Meu revólver não sente. Você é minha arma; você mata. Lide com isso. - Sim, Sacerdotisa - Aurox
entrou no carro e deixou o mundo ficar para trás em ritmo acelerado. Eu não penso. Eu não sinto. Eu
sou uma arma. - Por que você está parado aqui olhando para mim? - a Sacerdotisa perguntou a ele,
encarando-o com seus gélidos olhos verdes.
- Eu aguardo as suas ordens, Sacerdotisa - ele respondeu automaticamente, pensando em como
era possível que ele a tivesse desagradado. Eles tinham acabado de voltar para a cobertura no alto do
majestoso edifício chamado Mayo. Aurox havia andado até a varanda e simplesmente ficara ali parado,
em silêncio, olhando para a Sacerdotisa. Ela expirou o ar com força. - Eu não tenho nenhuma ordem
para você neste momento. E você precisa ficar sempre me encarando? Aurox olhou para longe,
focando nas luzes da cidade e em como elas brilhavam de modo atraente contra o céu da noite. - Eu
aguardo suas ordens Sacerdotisa - ele repetiu. - Ah, por todos os deuses! Quem iria imaginar que o
Receptáculo criado para mim seria tão idiota quanto bonito? Aurox sentia a mudança na atmosfera
antes que as Trevas se materializassem da fumaça, da sombra e da noite. - Idiota bonito e mortal... A
voz ressoou na sua cabeça. O enorme touro branco tomou forma diante dele. Seu hálito era fétido, ainda que doce. Seu olhar era horrível e maravilhoso ao mesmo tempo. Ele era mistério, magia e caos
juntos. Aurox se ajoelhou na frente da criatura. - Levante-se e vá para trás... - ela balançou a mão,
dispensando-o com um gesto em direção ás sombras do canto mais distante da varanda. - Não, prefiro
que ele fique. Eu tenho prazer em observar minhas criações. Aurox não sabia o que dizer. Essa criatura
comandava a sua atenção, mas a Sacerdotisa comandava o seu corpo. - Criações? - a Sacerdotisa
colocou uma ênfase especial no final da palavra enquanto ela se movia languidamente em direção ao
touro corpulento. - Você sempre cria presentes como esses para seus seguidores? A risada do touro foi
horrível, mas Aurox percebeu que a Sacerdotisa não se sobressaltou nem um pouco - em vez disso, ela
parecia ser atraída cada vez mais para perto do animal gigantesco enquanto ele falava. - Que
interessante! Você está mesmo me questionando! Você está com ciúmes, minha cara impetuosa?
A Sacerdotisa acariciou os chifres do touro. - Tenho motivos para estar? O touro a acariciou com
seu focinho.
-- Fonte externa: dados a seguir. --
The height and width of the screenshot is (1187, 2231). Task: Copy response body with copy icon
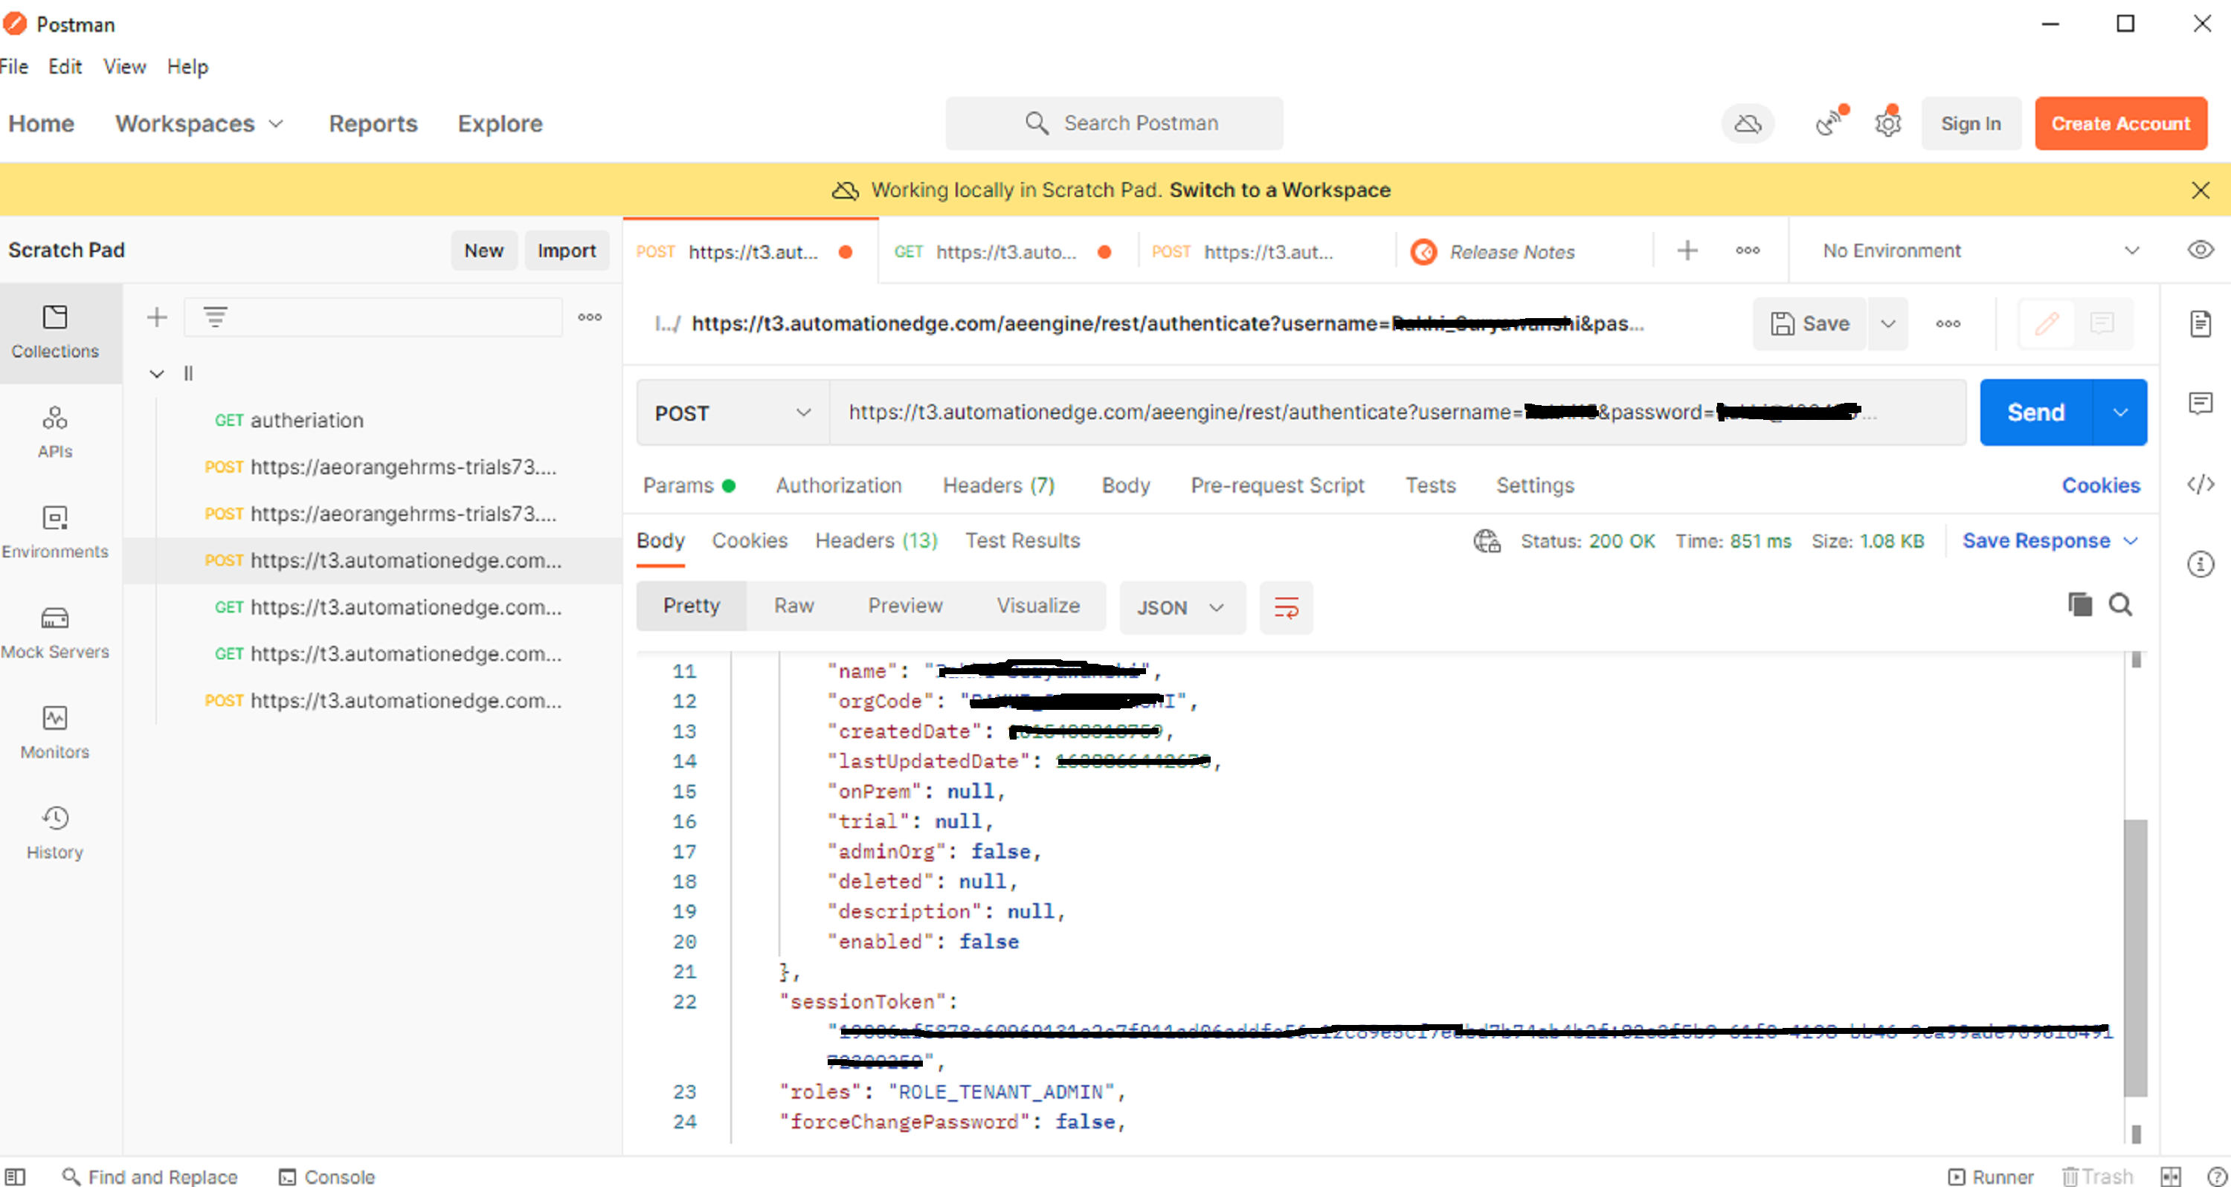tap(2079, 604)
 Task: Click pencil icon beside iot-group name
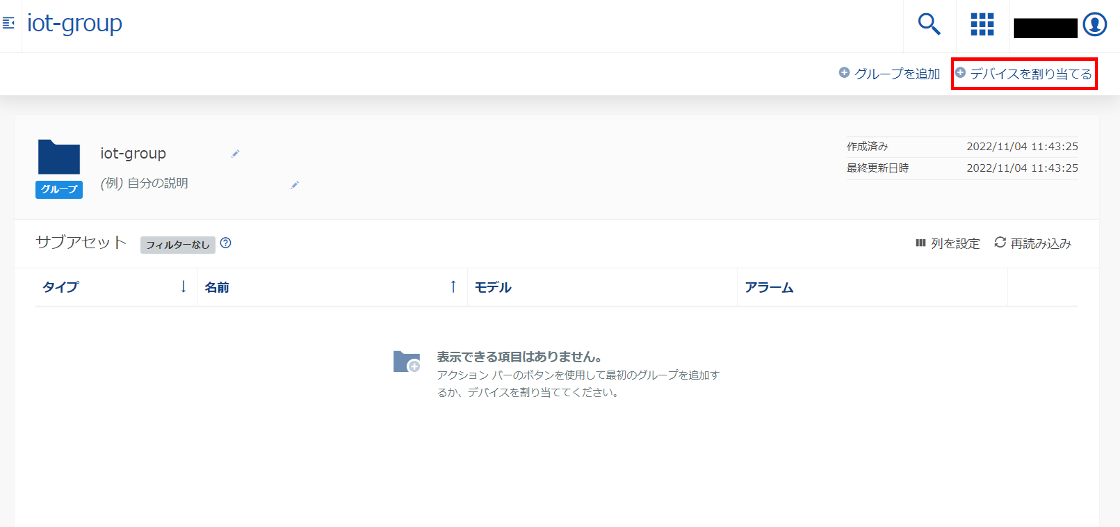click(235, 154)
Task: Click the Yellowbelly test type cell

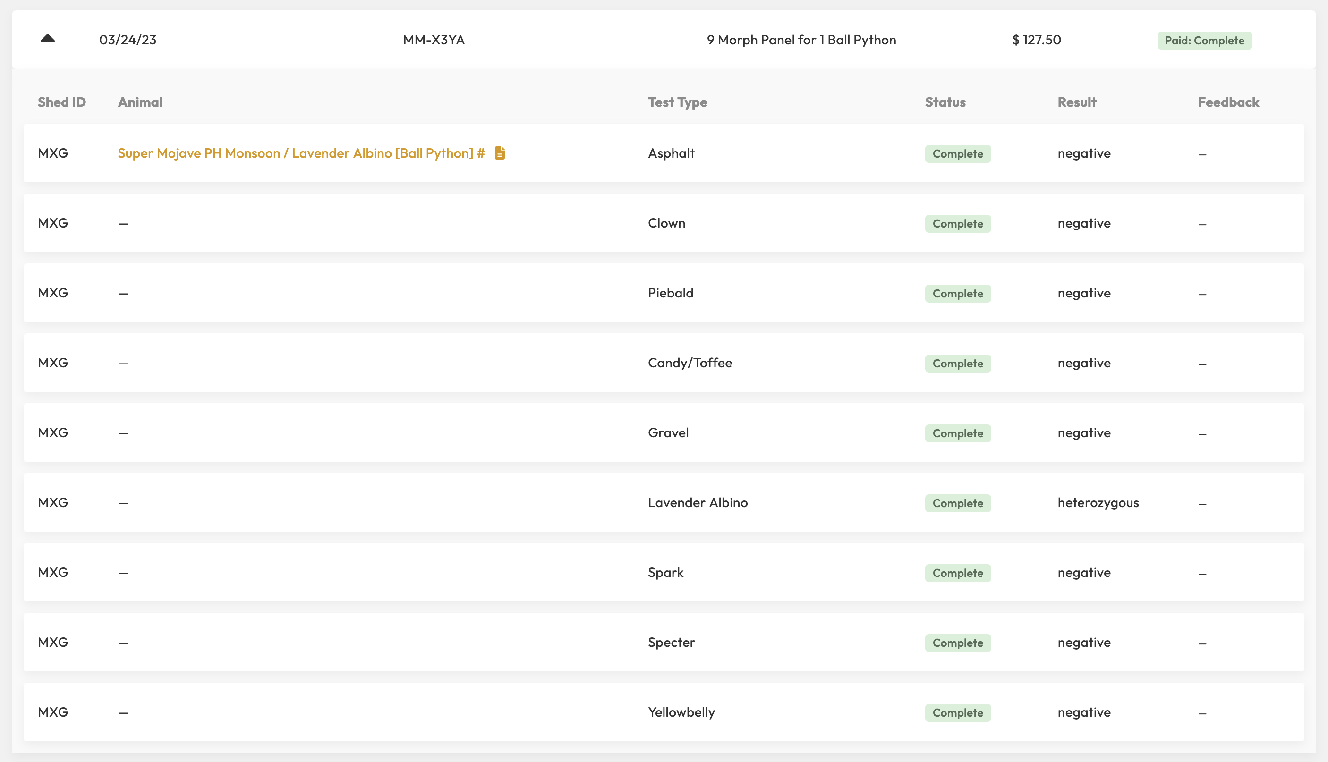Action: point(681,712)
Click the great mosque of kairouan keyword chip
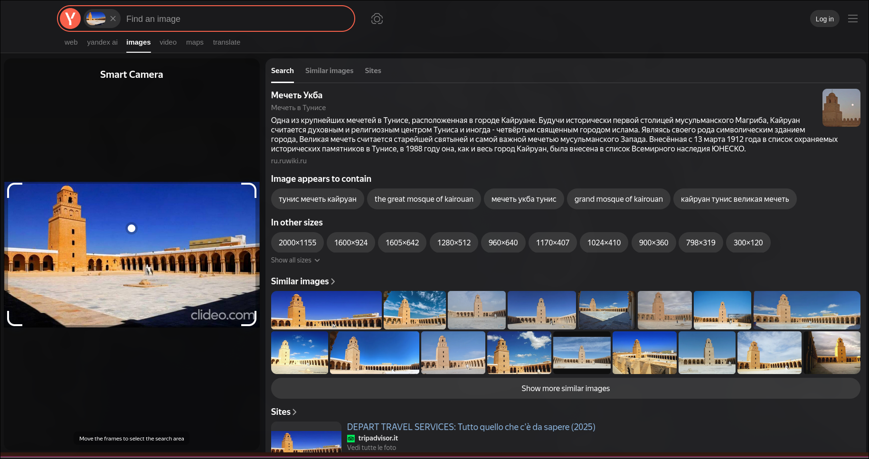 click(x=424, y=199)
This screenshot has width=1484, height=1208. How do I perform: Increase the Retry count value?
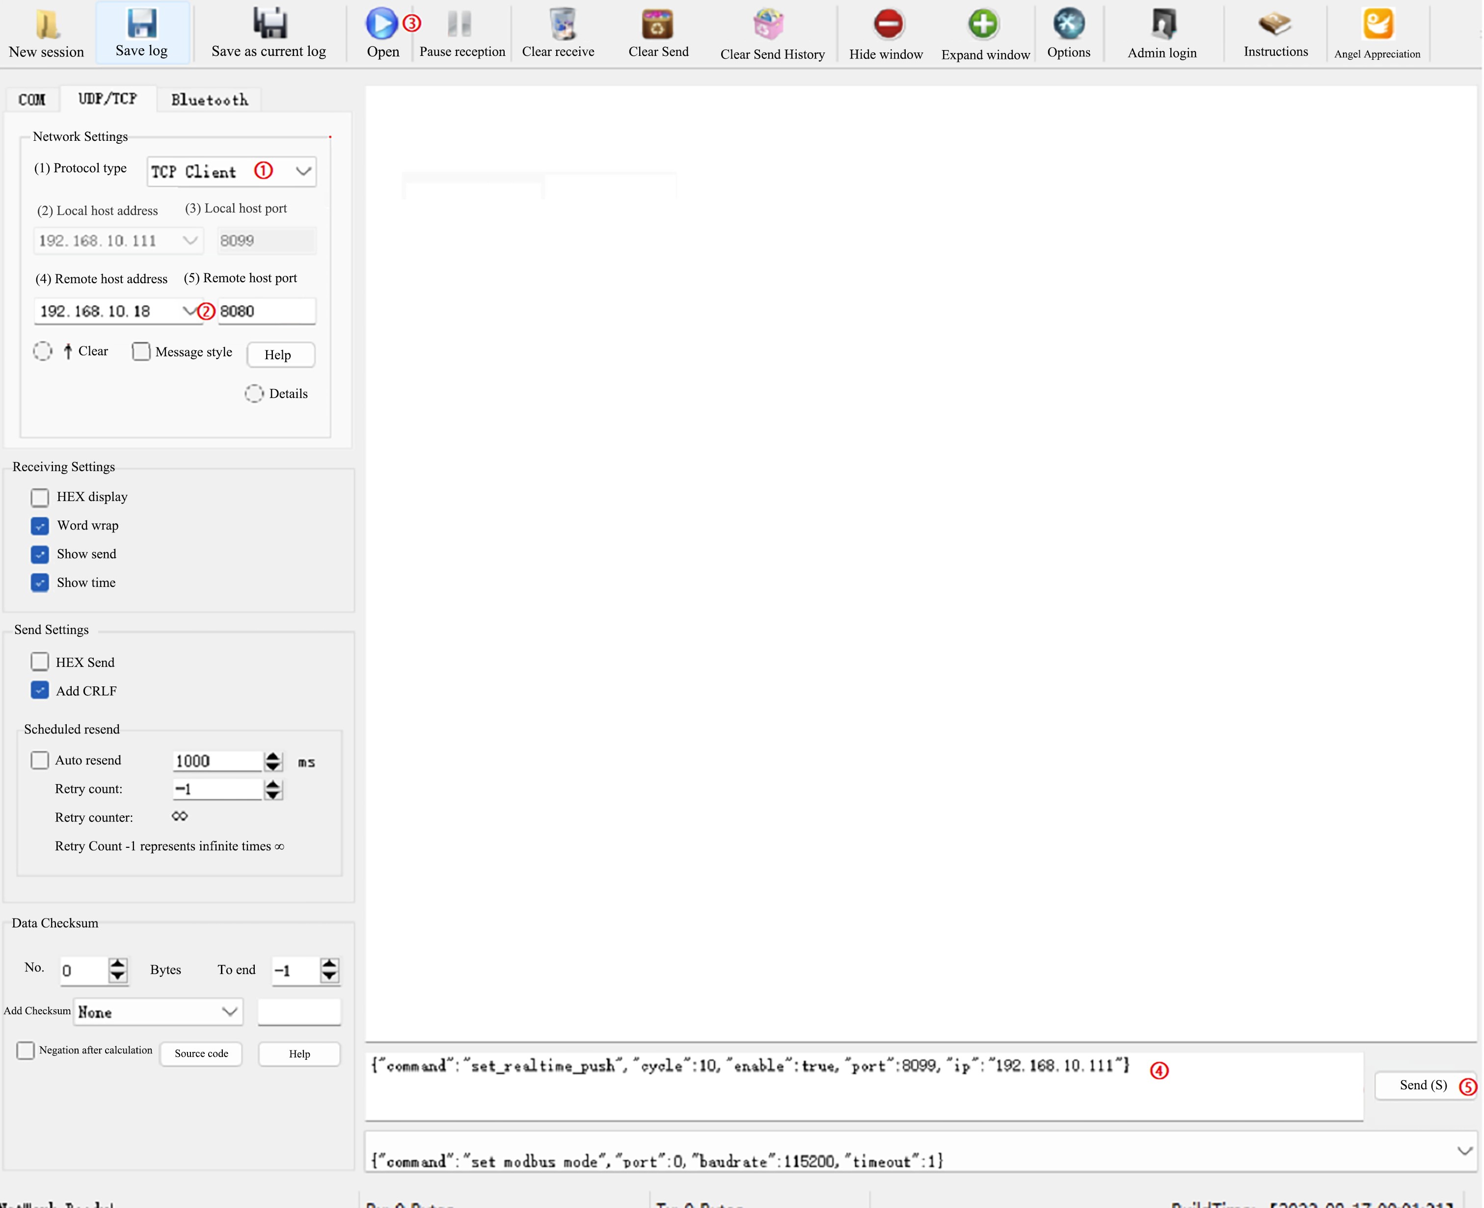tap(273, 784)
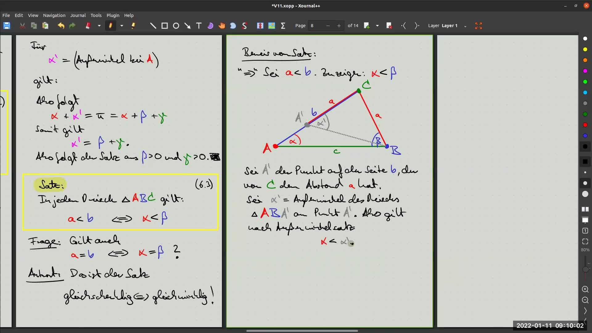This screenshot has height=333, width=592.
Task: Open the Plugin menu
Action: pyautogui.click(x=113, y=15)
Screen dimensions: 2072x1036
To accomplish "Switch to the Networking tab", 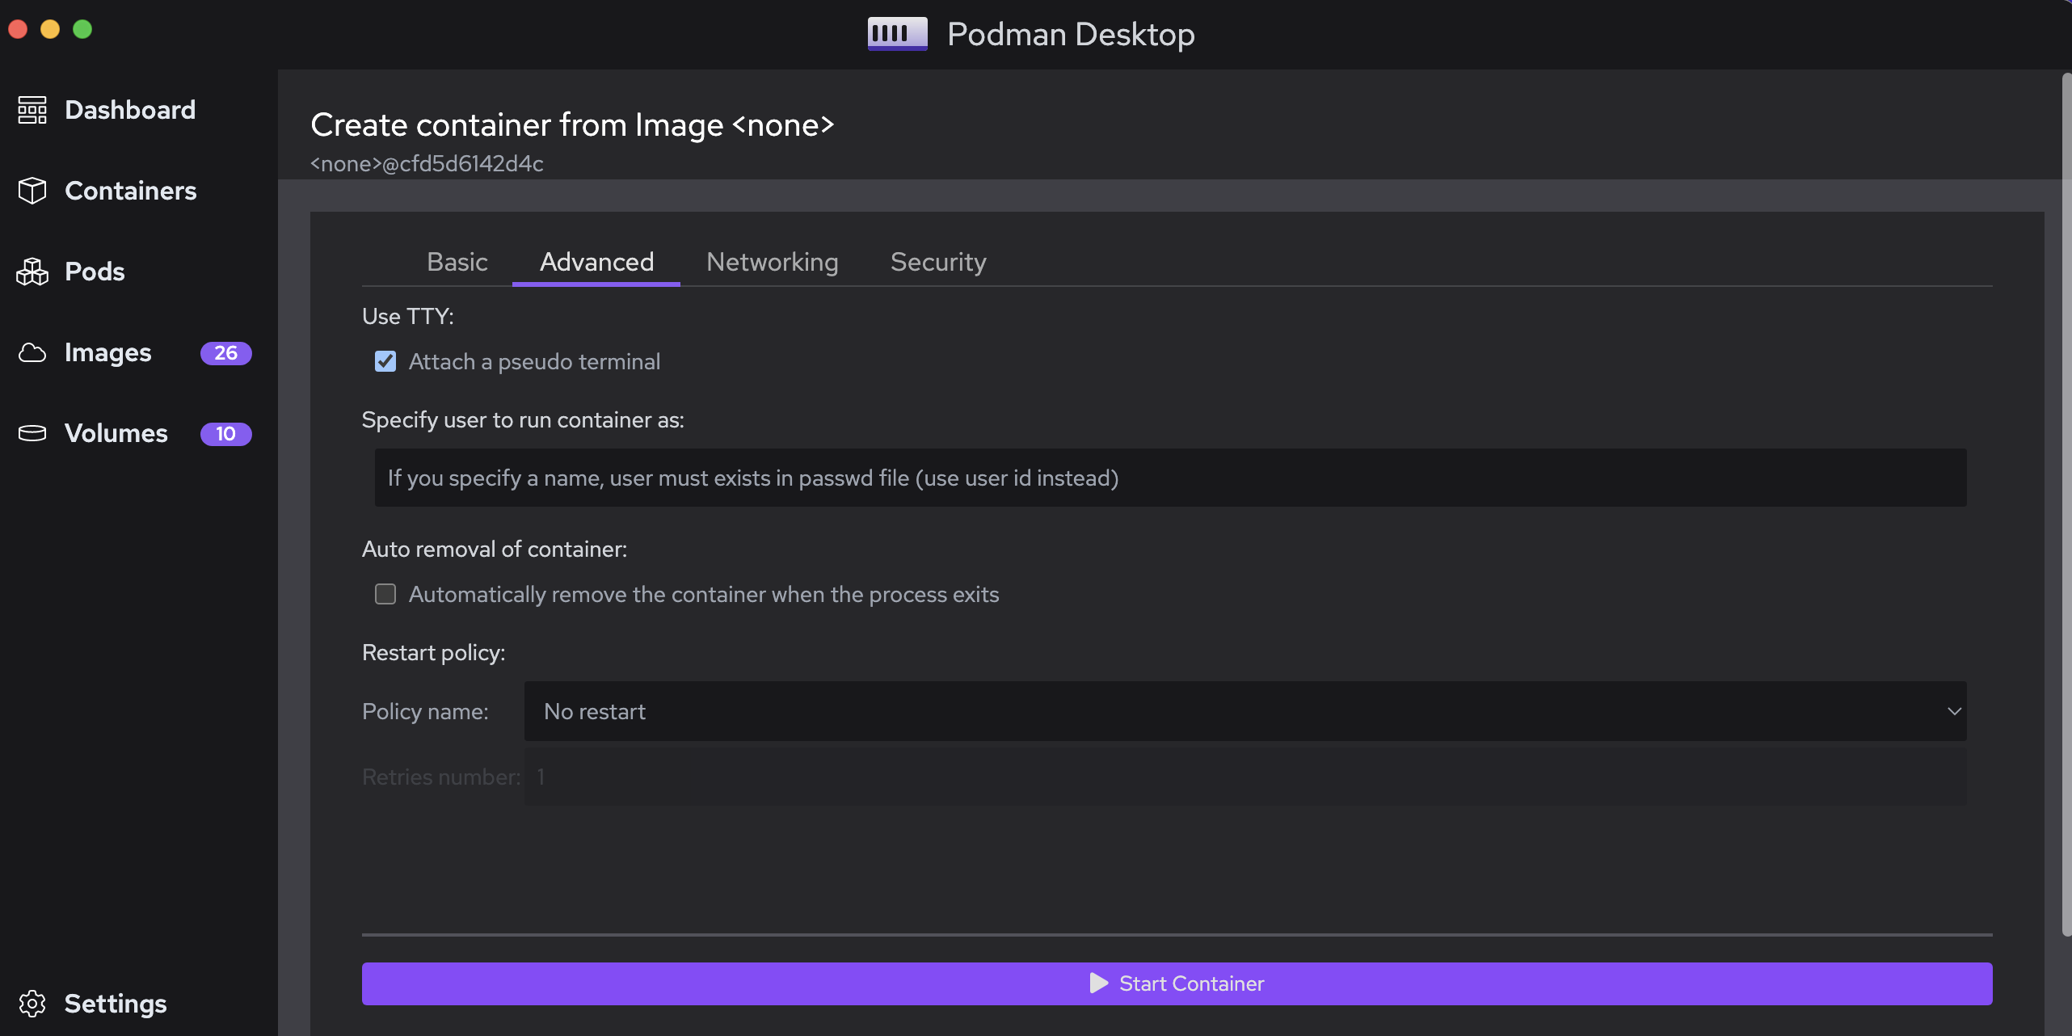I will click(772, 262).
Onde ele tocou a Sacerdotisa, a seda do vestido dela se enrugou, expondo a carne macia e
nua que estava por baixo. -Diga-me, qual você acha que é o propósito do meu presente a você?"- o
touro respondeu à pergunta da Sacerdotisa com outra pergunta". A Sacerdotisa piscou e balançou a
cabeça, como se estivesse confusa. Então o olhar dela encontrou Aurox, ainda ajoelhado. - Meu
mestre, o propósito dele é proteção, e eu estou pronta para o que você ordenar para agradecer. - Eu
vou aceitar suas deliciosas oferendas, mas eu devo explicar que Aurox não é só arma de proteção.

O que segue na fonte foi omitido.